Sebarkan artikel ini

MTs Miftahul Khair Namlea, sebuah madrasah tsanawiyah di Namlea, resmi beralih dari sistem ujian berbasis kertas menuju ujian digital dalam pelaksanaan Ujian Madrasah. Langkah ini menjadi bagian dari program digitalisasi ujian madrasah yang didorong oleh Kementerian Agama Republik Indonesia.

Peralihan ini menandai perubahan dalam tata cara penyelenggaraan ujian di madrasah tersebut, di mana peserta didik tidak lagi menggunakan lembar soal dan lembar jawaban berbasis kertas dalam proses evaluasi akhir pembelajaran.

Kementerian Agama melalui kanal resminya menyebutkan bahwa MTs Miftahul Khair Namlea termasuk dalam kelompok madrasah yang telah mengimplementasikan sistem ujian berbasis digital. Program digitalisasi ujian madrasah ini merupakan bagian dari upaya transformasi penyelenggaraan pendidikan di lingkungan madrasah secara nasional.

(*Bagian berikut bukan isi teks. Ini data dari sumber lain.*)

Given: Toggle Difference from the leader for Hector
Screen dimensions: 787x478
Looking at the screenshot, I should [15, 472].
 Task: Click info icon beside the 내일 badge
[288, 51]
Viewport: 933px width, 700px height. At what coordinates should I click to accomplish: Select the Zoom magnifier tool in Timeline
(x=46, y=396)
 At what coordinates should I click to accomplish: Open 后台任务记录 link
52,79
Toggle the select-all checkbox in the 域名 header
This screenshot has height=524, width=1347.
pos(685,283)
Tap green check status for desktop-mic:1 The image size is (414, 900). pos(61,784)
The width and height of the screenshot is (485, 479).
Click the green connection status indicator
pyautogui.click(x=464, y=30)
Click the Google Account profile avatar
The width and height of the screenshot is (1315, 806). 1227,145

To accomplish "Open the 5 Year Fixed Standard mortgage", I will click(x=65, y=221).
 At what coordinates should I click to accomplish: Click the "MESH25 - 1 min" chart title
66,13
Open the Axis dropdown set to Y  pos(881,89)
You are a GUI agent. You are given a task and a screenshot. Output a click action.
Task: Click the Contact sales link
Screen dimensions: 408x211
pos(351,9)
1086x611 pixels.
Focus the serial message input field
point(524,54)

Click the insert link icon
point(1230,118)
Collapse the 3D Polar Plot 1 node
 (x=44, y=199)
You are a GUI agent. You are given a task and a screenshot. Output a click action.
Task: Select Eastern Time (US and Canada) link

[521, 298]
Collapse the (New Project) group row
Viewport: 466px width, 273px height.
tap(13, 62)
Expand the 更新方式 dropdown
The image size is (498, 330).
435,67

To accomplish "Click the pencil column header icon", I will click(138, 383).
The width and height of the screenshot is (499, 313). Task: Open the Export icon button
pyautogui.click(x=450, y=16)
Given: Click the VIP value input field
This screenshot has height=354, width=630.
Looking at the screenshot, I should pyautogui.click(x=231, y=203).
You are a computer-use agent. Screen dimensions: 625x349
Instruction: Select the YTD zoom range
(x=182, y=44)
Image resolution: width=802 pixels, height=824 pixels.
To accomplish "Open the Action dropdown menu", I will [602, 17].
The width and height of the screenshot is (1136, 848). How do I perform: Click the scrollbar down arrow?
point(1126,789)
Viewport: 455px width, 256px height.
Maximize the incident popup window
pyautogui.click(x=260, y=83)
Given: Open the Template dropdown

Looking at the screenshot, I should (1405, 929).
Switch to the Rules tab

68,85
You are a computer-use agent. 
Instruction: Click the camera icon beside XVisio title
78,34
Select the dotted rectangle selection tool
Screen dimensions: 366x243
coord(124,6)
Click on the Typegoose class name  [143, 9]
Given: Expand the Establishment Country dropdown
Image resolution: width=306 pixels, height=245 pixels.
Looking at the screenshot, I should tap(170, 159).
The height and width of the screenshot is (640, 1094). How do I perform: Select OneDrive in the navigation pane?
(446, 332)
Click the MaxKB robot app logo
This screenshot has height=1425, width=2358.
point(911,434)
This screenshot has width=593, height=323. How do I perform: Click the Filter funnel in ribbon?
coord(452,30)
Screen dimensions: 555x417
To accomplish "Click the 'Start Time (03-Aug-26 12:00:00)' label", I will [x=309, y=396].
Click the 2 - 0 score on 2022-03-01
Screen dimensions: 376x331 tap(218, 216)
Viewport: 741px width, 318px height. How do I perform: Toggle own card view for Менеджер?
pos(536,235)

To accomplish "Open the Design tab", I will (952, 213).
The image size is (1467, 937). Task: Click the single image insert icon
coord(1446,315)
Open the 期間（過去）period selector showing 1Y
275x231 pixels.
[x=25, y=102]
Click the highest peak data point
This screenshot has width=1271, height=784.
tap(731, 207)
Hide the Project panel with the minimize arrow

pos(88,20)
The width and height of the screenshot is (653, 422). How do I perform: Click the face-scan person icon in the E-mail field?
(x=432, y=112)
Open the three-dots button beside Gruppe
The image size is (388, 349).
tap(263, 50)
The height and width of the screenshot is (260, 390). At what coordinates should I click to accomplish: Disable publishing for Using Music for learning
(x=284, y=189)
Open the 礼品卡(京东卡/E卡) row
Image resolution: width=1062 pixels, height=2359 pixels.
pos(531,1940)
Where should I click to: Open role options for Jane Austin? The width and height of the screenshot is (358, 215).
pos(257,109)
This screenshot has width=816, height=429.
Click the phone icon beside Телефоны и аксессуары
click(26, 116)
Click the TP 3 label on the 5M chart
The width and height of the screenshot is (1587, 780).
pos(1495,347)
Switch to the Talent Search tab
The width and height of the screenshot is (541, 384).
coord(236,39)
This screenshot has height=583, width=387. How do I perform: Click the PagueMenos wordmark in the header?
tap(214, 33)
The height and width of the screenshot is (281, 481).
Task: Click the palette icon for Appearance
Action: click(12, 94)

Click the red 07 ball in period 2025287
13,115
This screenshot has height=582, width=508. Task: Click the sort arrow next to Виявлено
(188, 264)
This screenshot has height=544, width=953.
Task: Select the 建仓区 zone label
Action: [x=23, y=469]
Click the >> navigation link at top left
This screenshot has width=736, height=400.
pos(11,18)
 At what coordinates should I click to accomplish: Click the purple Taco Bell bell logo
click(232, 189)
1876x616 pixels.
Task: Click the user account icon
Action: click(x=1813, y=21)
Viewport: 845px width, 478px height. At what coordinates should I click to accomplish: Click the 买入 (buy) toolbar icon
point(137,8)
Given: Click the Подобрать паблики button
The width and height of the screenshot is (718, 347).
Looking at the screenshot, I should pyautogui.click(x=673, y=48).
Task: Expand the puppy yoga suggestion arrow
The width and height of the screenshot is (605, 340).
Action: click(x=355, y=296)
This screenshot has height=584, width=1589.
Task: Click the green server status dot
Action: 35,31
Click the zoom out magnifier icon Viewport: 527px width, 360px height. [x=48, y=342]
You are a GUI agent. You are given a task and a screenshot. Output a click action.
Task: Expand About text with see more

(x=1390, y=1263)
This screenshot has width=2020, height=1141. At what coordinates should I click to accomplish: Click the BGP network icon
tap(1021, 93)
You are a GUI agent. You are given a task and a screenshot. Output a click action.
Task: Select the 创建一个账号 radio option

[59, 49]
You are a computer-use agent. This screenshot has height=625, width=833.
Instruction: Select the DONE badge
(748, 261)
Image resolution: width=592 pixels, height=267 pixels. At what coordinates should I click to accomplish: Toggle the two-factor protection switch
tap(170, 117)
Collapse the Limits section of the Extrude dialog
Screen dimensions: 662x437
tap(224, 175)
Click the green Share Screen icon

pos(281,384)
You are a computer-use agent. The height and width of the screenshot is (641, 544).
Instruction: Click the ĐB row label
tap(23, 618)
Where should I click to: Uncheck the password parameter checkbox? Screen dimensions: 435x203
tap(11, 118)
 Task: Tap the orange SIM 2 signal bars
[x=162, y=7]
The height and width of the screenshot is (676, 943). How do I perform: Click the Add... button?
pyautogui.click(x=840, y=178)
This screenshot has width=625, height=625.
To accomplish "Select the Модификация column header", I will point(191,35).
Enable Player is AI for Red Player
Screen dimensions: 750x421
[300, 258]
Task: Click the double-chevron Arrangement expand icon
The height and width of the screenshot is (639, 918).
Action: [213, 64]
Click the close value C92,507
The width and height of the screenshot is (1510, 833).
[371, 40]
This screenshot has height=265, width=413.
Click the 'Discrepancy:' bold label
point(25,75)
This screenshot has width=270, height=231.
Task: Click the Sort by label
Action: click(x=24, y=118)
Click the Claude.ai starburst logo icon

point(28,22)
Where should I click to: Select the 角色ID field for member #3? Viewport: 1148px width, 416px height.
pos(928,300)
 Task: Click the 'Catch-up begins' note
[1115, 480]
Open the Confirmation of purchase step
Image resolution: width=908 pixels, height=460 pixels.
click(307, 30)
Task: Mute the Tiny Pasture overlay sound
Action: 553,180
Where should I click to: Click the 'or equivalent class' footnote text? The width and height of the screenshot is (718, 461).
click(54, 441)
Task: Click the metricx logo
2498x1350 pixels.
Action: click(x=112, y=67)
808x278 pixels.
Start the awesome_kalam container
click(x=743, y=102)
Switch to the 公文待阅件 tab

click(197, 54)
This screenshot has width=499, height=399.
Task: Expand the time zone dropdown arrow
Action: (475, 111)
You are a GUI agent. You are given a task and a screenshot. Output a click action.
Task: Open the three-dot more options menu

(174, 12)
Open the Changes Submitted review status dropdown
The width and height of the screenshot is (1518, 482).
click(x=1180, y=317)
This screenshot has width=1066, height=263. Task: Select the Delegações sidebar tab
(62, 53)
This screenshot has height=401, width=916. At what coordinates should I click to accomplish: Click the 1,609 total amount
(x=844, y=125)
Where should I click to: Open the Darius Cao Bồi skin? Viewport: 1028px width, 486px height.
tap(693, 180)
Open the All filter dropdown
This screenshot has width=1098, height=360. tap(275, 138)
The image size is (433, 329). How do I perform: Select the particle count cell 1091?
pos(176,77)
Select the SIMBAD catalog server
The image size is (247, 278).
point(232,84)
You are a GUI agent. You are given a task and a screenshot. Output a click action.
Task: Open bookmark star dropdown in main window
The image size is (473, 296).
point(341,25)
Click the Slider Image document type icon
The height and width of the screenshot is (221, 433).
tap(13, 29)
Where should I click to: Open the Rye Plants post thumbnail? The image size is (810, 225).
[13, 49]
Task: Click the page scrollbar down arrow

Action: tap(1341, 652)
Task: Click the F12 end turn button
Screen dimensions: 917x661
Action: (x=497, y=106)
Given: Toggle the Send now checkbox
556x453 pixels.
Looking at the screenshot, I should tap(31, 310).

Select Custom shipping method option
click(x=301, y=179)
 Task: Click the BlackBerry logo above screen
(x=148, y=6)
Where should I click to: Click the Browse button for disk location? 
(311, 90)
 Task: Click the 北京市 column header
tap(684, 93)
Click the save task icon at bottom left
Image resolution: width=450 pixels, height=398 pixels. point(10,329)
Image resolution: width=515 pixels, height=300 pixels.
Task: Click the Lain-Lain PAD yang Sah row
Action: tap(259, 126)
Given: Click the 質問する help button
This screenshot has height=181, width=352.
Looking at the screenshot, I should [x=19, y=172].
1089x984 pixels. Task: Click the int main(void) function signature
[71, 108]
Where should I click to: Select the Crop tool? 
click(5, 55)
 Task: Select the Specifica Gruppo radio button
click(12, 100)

Namlea sendiri merupakan ibu kota Kabupaten Buru, Provinsi Maluku. Keberadaan madrasah di wilayah kepulauan seperti ini menjadi perhatian dalam konteks pemerataan akses teknologi pendidikan di daerah yang secara geografis terpisah dari pusat-pusat kota besar.

Keaslian dan detail teknis pelaksanaan ujian digital di MTs Miftahul Khair Namlea ini belum dapat diverifikasi secara independen oleh Teras News di luar pernyataan resmi Kementerian Agama.

Dilansir dari laporan Kementerian Agama Republik Indonesia (Kemenag).